**Activities**:
**1)** Can you write down part of the renewable energy excerpt word for word, beginning at the words "Audio Recognition" and stopping after "Mars Curiosity section."?
**2)** Can you carry the renewable energy excerpt further, picking up right after its last sentence?

One of the greatest engineering challenges of our time is building a sustainable energy system that can support the world’s growing demand. Advances in green energy production around the world are propelling the growth of renewable energy and providing a path to global sustainability. Our system shows solar, wind, and hydro power being used to charge a Tesla Model S performance electric vehicle. While engineers and scientists still have a lot of work to do, today’s innovations are an awesome foundation for the future.

Audio Recognition
Using a microphone connected to the NI myDAQ audio input, our application read in audio and detected the frequency content. Using an FFT and a lookup table, our code would return any loud notes detected and create a running history. When the NXT plays a sound, our NI myDAQ LabVIEW application would return a note string like “E5” or the 5th E on a piano. The program would then look for a particular pattern of notes so we could detect when the NXT played a song at the end of the Mars Curiosity section.

Solar
To represent the sun, we used a simple 100W incandescent bulb connected to a Power Switch Tail. This allowed us to turn it on and off using a TTL signal from the NI myDAQ device. We constructed a solar array using small solar cells wired in series. Together, they created about 9V when the light was on. We measured the voltage from the photovoltaics using the NI myDAQ device.

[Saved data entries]
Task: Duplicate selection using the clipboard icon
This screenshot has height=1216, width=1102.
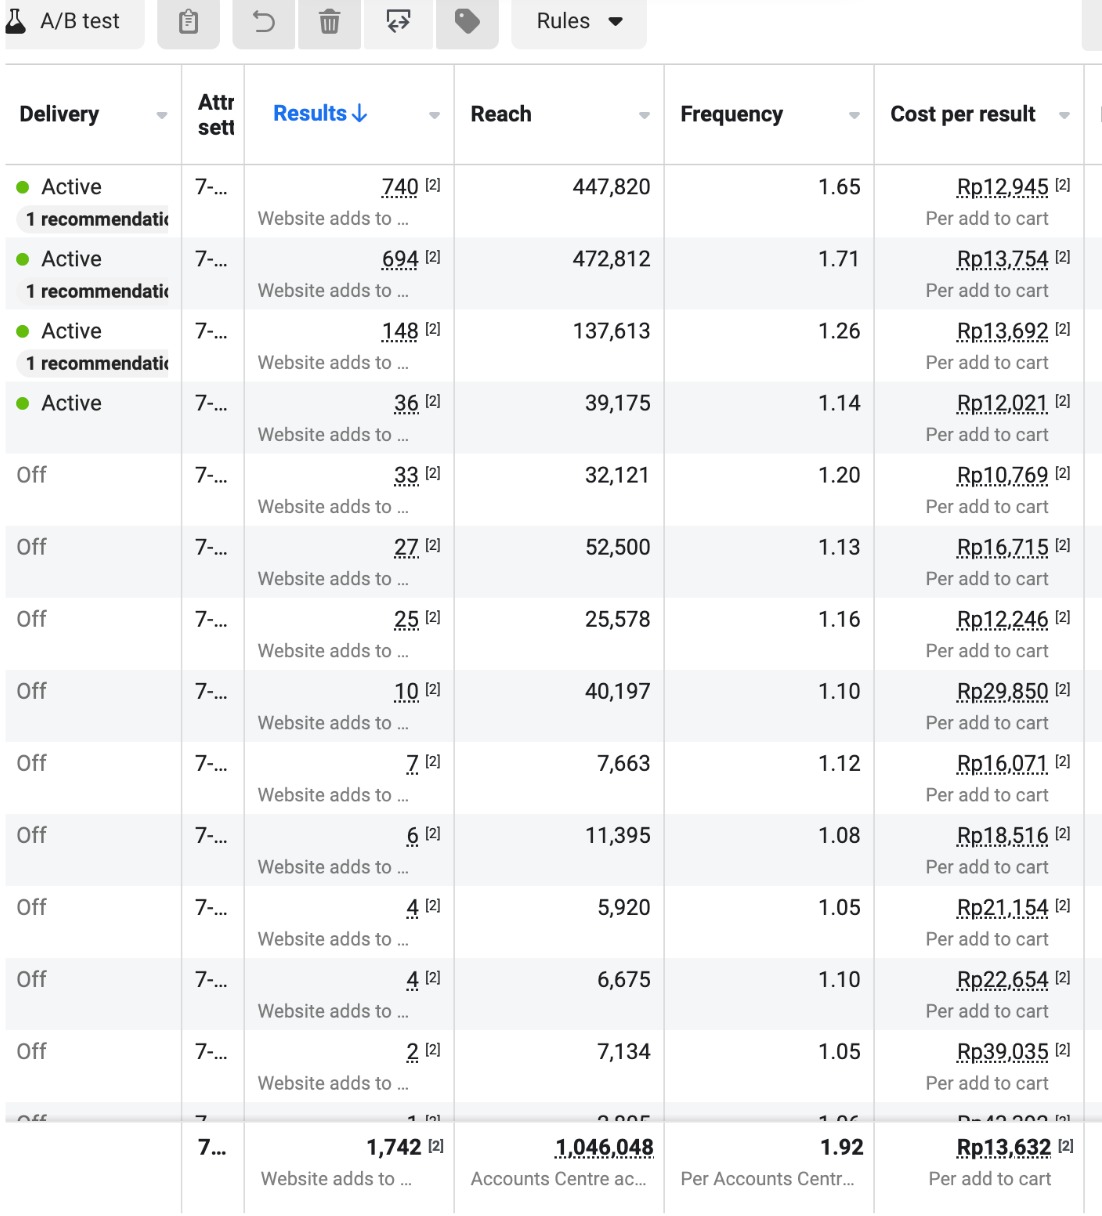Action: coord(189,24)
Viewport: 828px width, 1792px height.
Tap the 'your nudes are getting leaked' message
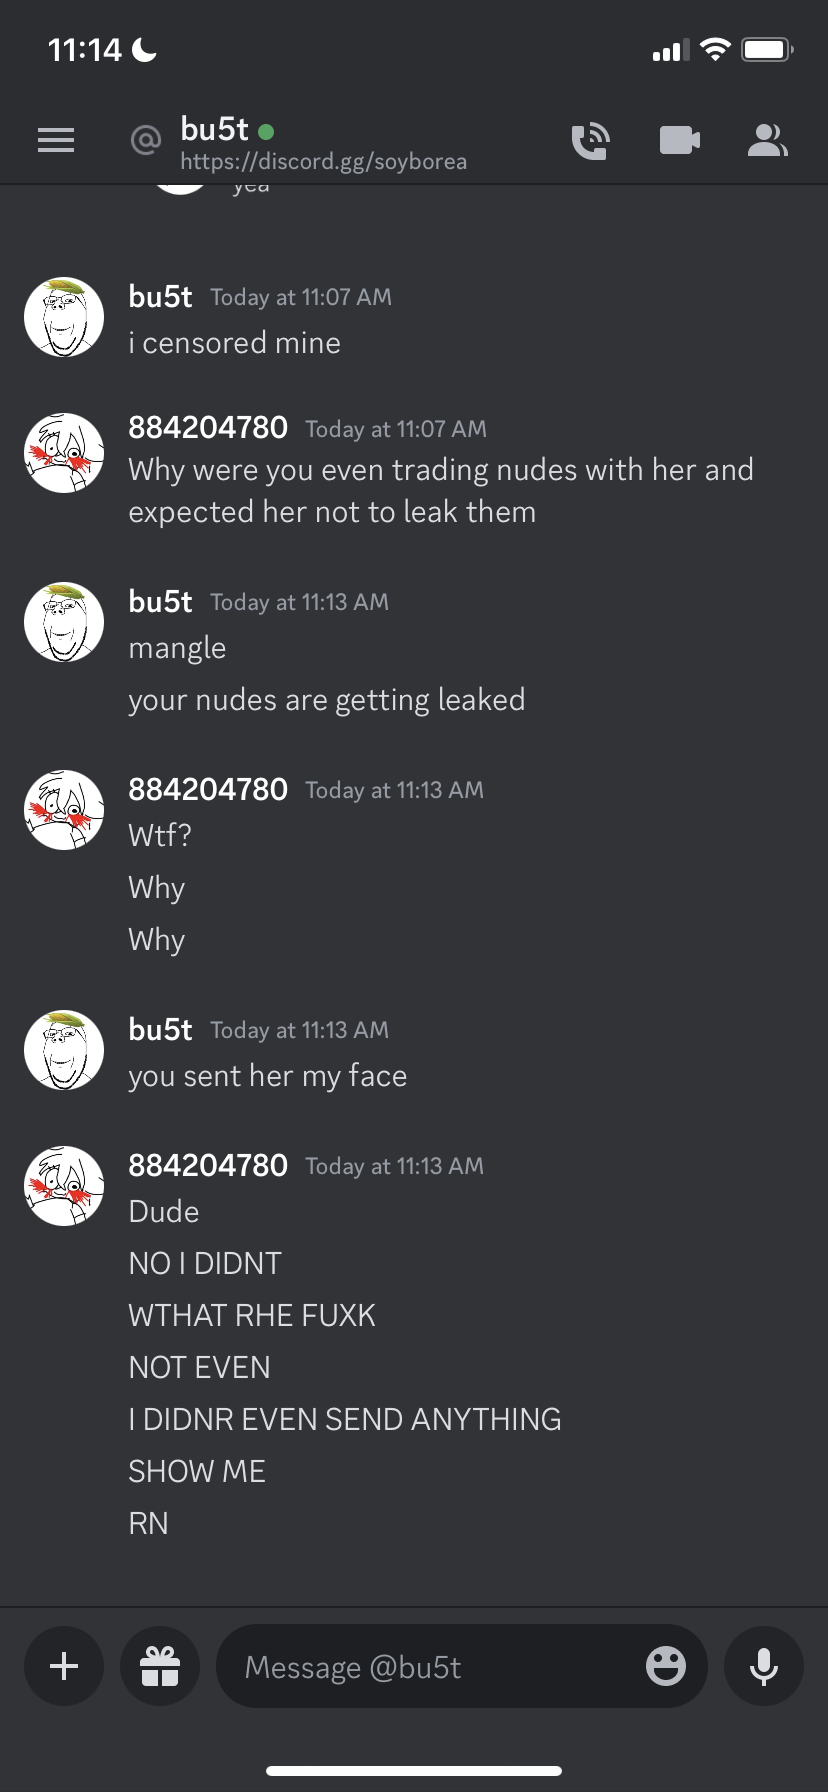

**Answers to the problems**:
**1)**
Audio Recognition
Using a microphone connected to the NI myDAQ audio input, our application read in audio and detected the frequency content. Using an FFT and a lookup table, our code would return any loud notes detected and create a running history. When the NXT plays a sound, our NI myDAQ LabVIEW application would return a note string like “E5” or the 5th E on a piano. The program would then look for a particular pattern of notes so we could detect when the NXT played a song at the end of the Mars Curiosity section.

**2)**
Wind
The wind power system used for blowers connected to a 12V line on a computer power supply. The computer power supply was connected to a Power Switch tail so we could control it with the NI myDAQ device. We had to short two pins together to get the power supply to turn on without a computer attached. The blowers created a sizable gust of wind for our Kid Wind wind turbine. This generator created a voltage we wired into the NI myDAQ device so we could monitor the power generated.

Water
We built a simple waterfall system to represent renewable hydro power. Using silicon epoxy and acrylic plastic, we made a tank with cascading ramps to control the water, and we used a pond pump to circulate the water. We also used a water wheel turbine to capture the energy of the falling water. Our design wasted most of the potential energy of the water with the cascading ramps, so there was barely enough water power to move the wheel. In hindsight our design should have imitated a real hydropower system and allowed the water to fall from its highest pointto capture the most energy.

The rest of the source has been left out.